Shop local, eat local, travel local. These precepts have enjoyed a grassroots renaissance over the past decade, leading in many cases to healthier food, sturdier products, and more affordable energy. They have also helped communities reduce their carbon footprint and support local businesses and small farmers. According to Stacy Mitchell, writing in YES! Magazine (Fall 2011), banking locally is the next step in smart living, since large financial institutions are geared toward satisfying wealthy customers and corporate accounts, while community-based organizations are more likely to provide small-business loans, factor in hometown economics, and value face-to-face relationships.

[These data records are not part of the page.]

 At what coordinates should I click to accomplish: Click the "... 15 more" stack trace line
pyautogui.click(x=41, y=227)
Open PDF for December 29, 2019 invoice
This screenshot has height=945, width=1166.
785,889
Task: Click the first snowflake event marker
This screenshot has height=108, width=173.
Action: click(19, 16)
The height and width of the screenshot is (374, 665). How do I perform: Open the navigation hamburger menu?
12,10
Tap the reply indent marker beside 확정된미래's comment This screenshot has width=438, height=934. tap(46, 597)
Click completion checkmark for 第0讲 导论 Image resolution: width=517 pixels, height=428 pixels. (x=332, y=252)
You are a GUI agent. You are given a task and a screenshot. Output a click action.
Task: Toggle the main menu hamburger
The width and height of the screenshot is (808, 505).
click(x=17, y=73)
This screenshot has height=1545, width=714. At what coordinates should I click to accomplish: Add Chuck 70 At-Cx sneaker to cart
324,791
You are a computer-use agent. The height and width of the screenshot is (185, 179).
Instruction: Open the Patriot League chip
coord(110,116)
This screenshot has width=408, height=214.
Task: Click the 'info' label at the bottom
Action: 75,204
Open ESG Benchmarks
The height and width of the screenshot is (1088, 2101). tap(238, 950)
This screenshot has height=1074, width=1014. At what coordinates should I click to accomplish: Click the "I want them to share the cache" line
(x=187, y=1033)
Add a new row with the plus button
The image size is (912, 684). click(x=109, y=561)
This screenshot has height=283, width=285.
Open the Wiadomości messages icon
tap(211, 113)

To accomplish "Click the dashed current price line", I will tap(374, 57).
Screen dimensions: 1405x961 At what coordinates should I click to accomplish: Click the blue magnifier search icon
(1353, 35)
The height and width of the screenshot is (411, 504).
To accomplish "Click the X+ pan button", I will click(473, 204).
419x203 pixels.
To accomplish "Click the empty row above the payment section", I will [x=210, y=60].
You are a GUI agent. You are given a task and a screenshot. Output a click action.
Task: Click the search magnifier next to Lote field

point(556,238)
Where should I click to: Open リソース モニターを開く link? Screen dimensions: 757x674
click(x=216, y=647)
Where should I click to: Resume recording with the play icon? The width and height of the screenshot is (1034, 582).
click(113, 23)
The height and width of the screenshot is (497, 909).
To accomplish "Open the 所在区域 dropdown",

The numbers don’t lie. The nation’s 6,900 community banks, which control $1.4 trillion or 11 percent of all bank assets, have $257 billion in loans to small businesses and farms on their books. The nation’s four biggest banks–Bank of America, JP Morgan, Citibank, Wells Fargo–have loaned $85 billion to similarly-­sized lendees, even though these giants control $5.4 trillion or 40 percent of all bank assets. “The only way these sprawling institutions can function efficiently is by taking a mass production approach to lending,” Mitchell says.

To expand local lending capacity, Mitchell proposes that the nation follow the lead of North Dakota, which established a state-owned bank in 1919 in response to populist farmer demand. The state bank partners with community banks to help finance and share loan risk, and small banks in North Dakota are able to loan $12,000 per capita, compared to $3,000 for local banks nationally.

There’s no better time than the present for such a shift, Mitchell argues, since small businesses historically are responsible for two-thirds of new job growth.